A Snakemake workflow for processing paired-end sequencing data from FASTQs to high-confidence variant calls. Handles quality control, UMI-based consensus BAMs, alignment, base recalibration, and variant calling for tumor and clonal hematopoiesis variants. Configurable via YAML, supports multiple callers, automated VCF post-processing, and reproducible conda environments. Can be run in HPC environments or locally. Most of my published work uses this framework.
A collection of modular scripts and pipelines for comprehensive genomic data analysis. Supports copy number variation, extrachromosomal DNA ecDNA characterization, HLA typing, variant processing, and custom visualizations. Includes batch-ready tools for variant filtering, IGV snapshot generation, and downstream curation. Designed for reproducibility and flexibility across diverse datasets, with Python and R implementations and integration with common genomic tools like CNVkit, GridSS, AmpliconArchitect, FreeBayes, Mutect2, VarDict, OptiType, LOHHLA, and DASH.

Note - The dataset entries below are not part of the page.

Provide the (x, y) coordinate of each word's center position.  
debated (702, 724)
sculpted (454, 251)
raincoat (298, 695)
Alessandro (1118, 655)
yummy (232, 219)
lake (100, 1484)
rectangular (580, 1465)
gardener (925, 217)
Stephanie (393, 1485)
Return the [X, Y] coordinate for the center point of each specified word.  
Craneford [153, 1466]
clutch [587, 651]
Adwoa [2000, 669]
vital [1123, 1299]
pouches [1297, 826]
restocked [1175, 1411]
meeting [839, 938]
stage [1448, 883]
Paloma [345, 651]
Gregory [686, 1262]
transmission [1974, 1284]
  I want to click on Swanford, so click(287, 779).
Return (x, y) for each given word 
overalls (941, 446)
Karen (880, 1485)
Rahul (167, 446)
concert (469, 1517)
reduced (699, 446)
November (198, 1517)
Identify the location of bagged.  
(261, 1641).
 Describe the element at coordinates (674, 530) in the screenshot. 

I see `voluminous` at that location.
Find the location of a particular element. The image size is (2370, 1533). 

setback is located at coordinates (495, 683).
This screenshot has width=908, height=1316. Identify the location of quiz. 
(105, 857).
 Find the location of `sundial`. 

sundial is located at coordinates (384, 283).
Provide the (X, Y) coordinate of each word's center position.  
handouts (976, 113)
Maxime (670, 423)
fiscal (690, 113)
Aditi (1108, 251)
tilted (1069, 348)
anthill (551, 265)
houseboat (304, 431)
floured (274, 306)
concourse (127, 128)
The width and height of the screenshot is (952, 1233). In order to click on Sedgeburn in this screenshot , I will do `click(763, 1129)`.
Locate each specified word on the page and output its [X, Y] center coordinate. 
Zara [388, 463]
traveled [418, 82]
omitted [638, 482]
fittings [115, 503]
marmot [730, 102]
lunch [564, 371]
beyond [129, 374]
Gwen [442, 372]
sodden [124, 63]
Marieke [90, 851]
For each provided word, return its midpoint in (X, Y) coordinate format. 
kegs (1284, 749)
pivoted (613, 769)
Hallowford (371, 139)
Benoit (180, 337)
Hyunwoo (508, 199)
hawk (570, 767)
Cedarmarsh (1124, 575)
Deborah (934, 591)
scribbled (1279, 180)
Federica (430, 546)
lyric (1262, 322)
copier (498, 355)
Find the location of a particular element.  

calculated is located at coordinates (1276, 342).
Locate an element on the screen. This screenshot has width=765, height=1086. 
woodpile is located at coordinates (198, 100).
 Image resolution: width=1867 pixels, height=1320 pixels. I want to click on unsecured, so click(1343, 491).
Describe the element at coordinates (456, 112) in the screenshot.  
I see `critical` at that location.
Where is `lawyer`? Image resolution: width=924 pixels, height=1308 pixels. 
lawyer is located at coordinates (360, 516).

A Python simulation study investigating how dominant alleles affect hybrid fitness and speciation under parallel and divergent selection. Simulations explore the role of dominant alleles in adaptation, showing that they can either reduce or increase hybrid fitness depending on selection type. Results are based on Fisher’s geometric model of adaptation and highlight how allele dominance influences progress toward speciation.